Stunning discovery on Mars has an amazing new twist

Scientists have discovered something truly astonishing about the 3 billion year old ancient lake on Mars that could change our search for life.

As we reported recently, NASA scientists recently discovered something amazing about the Red Planet thanks to a treasure trove of data from the Mars Curiosity rover, and that is that an ancient lake may have had the perfect conditions to host multiple types of microbes. But more details have emerged that suggest that this find is even bigger when it comes to the search for alien life.

Now, scientists think that the 3 billion year old lake at the Gale Crater, which the Curiosity rover is presently exploring, may have existed for a staggering 700 million years, and it was warm for much of that time. That certainly would have been long enough for some form of life to develop.

And even after the lake dried up and filled with sand, scientists, found, groundwater would still have been trickling through the area. The findings are based on three and a half years worth of analyses of rock samples by Curiosity, and its instruments were used to examine their chemical compositions.
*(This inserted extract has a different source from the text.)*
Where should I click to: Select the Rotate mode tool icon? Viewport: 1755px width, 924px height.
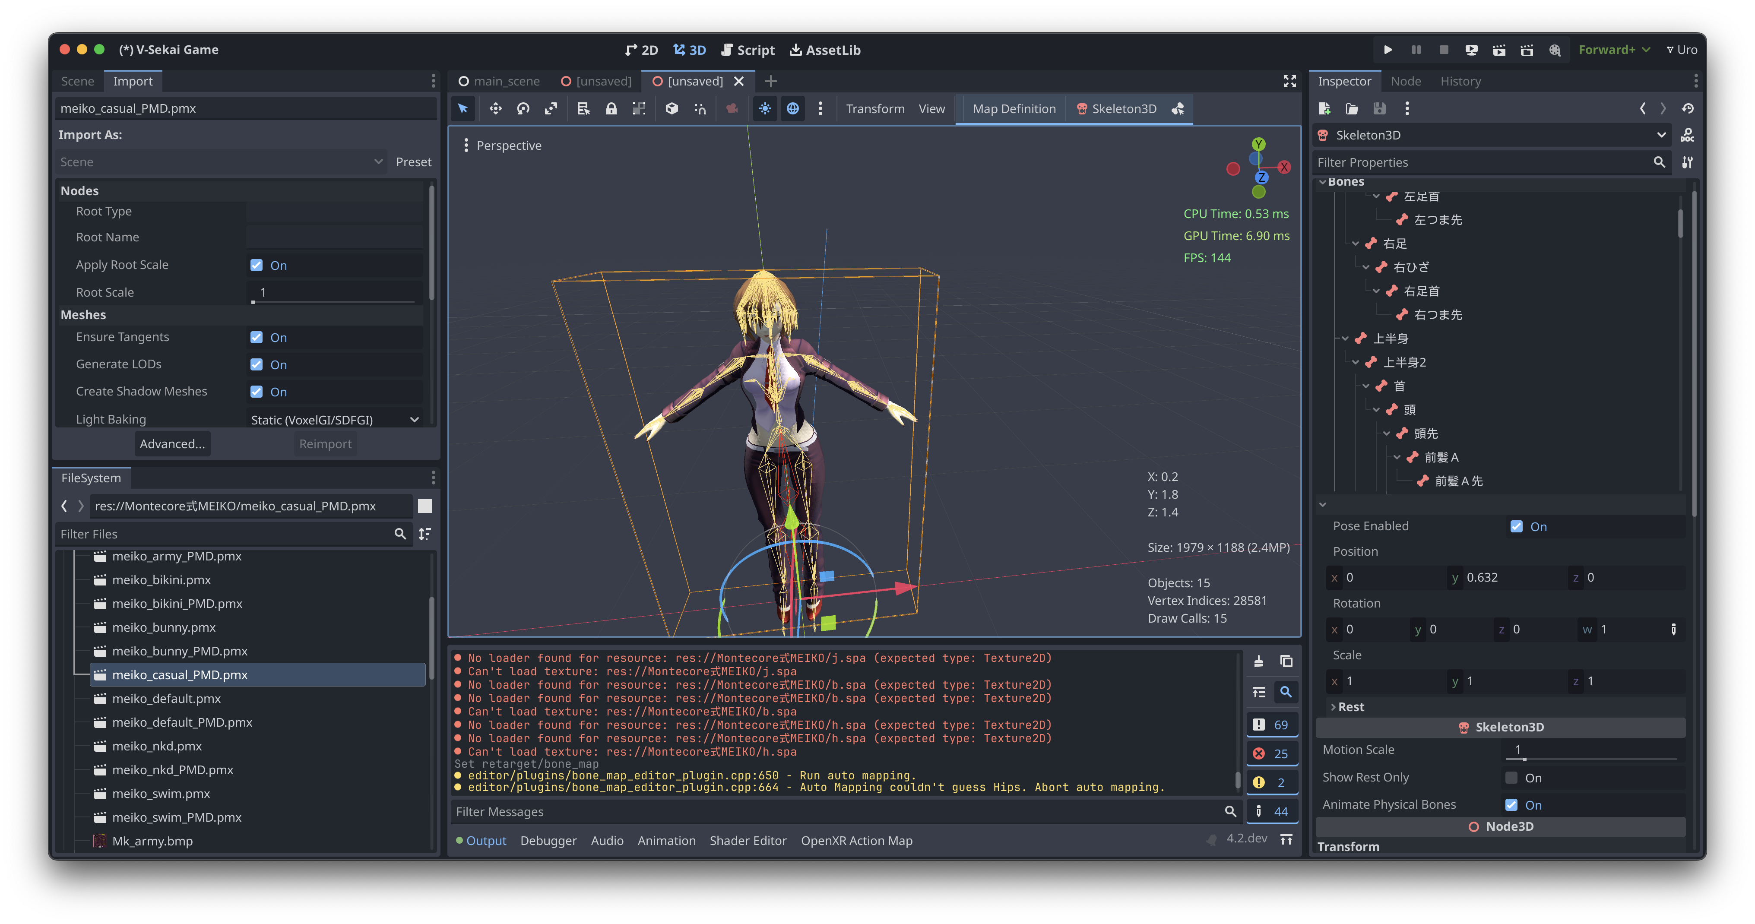[x=523, y=108]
“We’re learning that in parts of the lake and at certain times, the water carried more oxygen,” said Roger Wiens, a planetary scientist at Los Alamos National Laboratory and co-author of the study, published today in the journal Science. “This matters because it affects what minerals are deposited in the sediments, and also because oxygen is important for life. But we have to remember that at the time of Gale Lake, life on our planet had not yet adapted to using oxygen–photosynthesis had not yet been invented. Instead, the oxidation state of certain elements like manganese or iron may have been more important for life, if it ever existed on Mars. These oxidation states would be controlled by the dissolved oxygen content of the water.”